===== Records for the task =====
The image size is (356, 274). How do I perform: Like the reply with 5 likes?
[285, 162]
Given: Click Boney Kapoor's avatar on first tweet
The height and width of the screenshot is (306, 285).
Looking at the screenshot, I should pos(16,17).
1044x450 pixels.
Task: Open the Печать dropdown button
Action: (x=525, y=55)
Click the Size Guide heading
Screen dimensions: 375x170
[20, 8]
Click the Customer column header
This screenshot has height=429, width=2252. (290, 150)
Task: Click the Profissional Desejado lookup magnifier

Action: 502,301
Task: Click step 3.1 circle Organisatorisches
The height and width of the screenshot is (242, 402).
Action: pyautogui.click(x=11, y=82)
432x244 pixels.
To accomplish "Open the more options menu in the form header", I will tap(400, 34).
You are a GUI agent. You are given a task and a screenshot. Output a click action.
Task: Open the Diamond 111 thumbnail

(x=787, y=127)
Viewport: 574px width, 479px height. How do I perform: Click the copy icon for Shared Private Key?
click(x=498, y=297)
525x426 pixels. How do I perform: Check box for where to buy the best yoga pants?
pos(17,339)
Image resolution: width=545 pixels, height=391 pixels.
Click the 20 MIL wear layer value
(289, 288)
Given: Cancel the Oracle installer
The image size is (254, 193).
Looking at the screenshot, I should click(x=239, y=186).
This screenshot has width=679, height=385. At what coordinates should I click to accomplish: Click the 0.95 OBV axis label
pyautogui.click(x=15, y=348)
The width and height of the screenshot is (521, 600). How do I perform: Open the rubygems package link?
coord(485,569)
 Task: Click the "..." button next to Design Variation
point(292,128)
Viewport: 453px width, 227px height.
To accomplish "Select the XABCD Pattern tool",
=====
Quote the data in full, keeping each word unchanged.

The image size is (356, 274). How do I perform: Like the reply with 5 likes?
[285, 162]
Given: Click Boney Kapoor's avatar on first tweet
The height and width of the screenshot is (306, 285).
Looking at the screenshot, I should pos(16,17).
1044x450 pixels.
Task: Open the Печать dropdown button
Action: (x=525, y=55)
Click the Size Guide heading
Screen dimensions: 375x170
[20, 8]
Click the Customer column header
This screenshot has height=429, width=2252. (290, 150)
Task: Click the Profissional Desejado lookup magnifier

Action: 502,301
Task: Click step 3.1 circle Organisatorisches
The height and width of the screenshot is (242, 402).
Action: pyautogui.click(x=11, y=82)
432x244 pixels.
To accomplish "Open the more options menu in the form header", I will tap(400, 34).
You are a GUI agent. You are given a task and a screenshot. Output a click action.
Task: Open the Diamond 111 thumbnail

(x=787, y=127)
Viewport: 574px width, 479px height. How do I perform: Click the copy icon for Shared Private Key?
click(x=498, y=297)
525x426 pixels. How do I perform: Check box for where to buy the best yoga pants?
pos(17,339)
Image resolution: width=545 pixels, height=391 pixels.
Click the 20 MIL wear layer value
(289, 288)
Given: Cancel the Oracle installer
The image size is (254, 193).
Looking at the screenshot, I should click(x=239, y=186).
This screenshot has width=679, height=385. At what coordinates should I click to accomplish: Click the 0.95 OBV axis label
pyautogui.click(x=15, y=348)
The width and height of the screenshot is (521, 600). How do I perform: Open the rubygems package link?
coord(485,569)
 Task: Click the "..." button next to Design Variation
point(292,128)
Viewport: 453px width, 227px height.
To accomplish "Select the XABCD Pattern tool",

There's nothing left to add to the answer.